• **Required work**:
Extract every line below, verbatim.

:: Data to process ::

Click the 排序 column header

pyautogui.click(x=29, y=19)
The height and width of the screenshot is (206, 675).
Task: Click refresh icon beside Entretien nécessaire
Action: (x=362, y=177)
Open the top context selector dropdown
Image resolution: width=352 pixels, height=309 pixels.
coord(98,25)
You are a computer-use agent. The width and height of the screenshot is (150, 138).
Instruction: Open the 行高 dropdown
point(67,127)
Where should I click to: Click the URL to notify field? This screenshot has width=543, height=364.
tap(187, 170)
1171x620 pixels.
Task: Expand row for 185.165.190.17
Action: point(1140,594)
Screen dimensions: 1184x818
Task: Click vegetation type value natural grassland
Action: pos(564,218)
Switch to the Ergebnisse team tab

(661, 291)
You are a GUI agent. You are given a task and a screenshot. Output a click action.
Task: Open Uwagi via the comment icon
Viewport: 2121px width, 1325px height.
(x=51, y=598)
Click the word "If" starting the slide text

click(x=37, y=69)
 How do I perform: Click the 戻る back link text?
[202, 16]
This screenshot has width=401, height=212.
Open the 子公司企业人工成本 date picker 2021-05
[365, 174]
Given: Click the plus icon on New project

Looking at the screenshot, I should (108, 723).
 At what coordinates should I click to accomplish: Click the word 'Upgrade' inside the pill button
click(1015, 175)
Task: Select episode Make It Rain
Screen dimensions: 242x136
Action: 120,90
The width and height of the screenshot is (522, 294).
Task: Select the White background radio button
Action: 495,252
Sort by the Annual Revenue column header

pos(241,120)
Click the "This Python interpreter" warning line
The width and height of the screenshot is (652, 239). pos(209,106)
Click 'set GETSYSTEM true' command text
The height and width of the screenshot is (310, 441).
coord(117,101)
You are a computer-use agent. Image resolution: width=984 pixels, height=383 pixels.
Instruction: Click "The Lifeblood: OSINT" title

:::

• **Answer space**:
Click the 排序 column header

pyautogui.click(x=29, y=19)
The height and width of the screenshot is (206, 675).
Task: Click refresh icon beside Entretien nécessaire
Action: (x=362, y=177)
Open the top context selector dropdown
Image resolution: width=352 pixels, height=309 pixels.
coord(98,25)
You are a computer-use agent. The width and height of the screenshot is (150, 138).
Instruction: Open the 行高 dropdown
point(67,127)
Where should I click to: Click the URL to notify field? This screenshot has width=543, height=364.
tap(187, 170)
1171x620 pixels.
Task: Expand row for 185.165.190.17
Action: point(1140,594)
Screen dimensions: 1184x818
Task: Click vegetation type value natural grassland
Action: pos(564,218)
Switch to the Ergebnisse team tab

(661, 291)
You are a GUI agent. You are given a task and a screenshot. Output a click action.
Task: Open Uwagi via the comment icon
Viewport: 2121px width, 1325px height.
(x=51, y=598)
Click the word "If" starting the slide text

click(x=37, y=69)
 How do I perform: Click the 戻る back link text?
[202, 16]
This screenshot has width=401, height=212.
Open the 子公司企业人工成本 date picker 2021-05
[365, 174]
Given: Click the plus icon on New project

Looking at the screenshot, I should (108, 723).
 At what coordinates should I click to accomplish: Click the word 'Upgrade' inside the pill button
click(1015, 175)
Task: Select episode Make It Rain
Screen dimensions: 242x136
Action: 120,90
The width and height of the screenshot is (522, 294).
Task: Select the White background radio button
Action: 495,252
Sort by the Annual Revenue column header

pos(241,120)
Click the "This Python interpreter" warning line
The width and height of the screenshot is (652, 239). pos(209,106)
Click 'set GETSYSTEM true' command text
The height and width of the screenshot is (310, 441).
coord(117,101)
You are a computer-use agent. Image resolution: width=984 pixels, height=383 pixels.
Instruction: Click "The Lifeblood: OSINT" title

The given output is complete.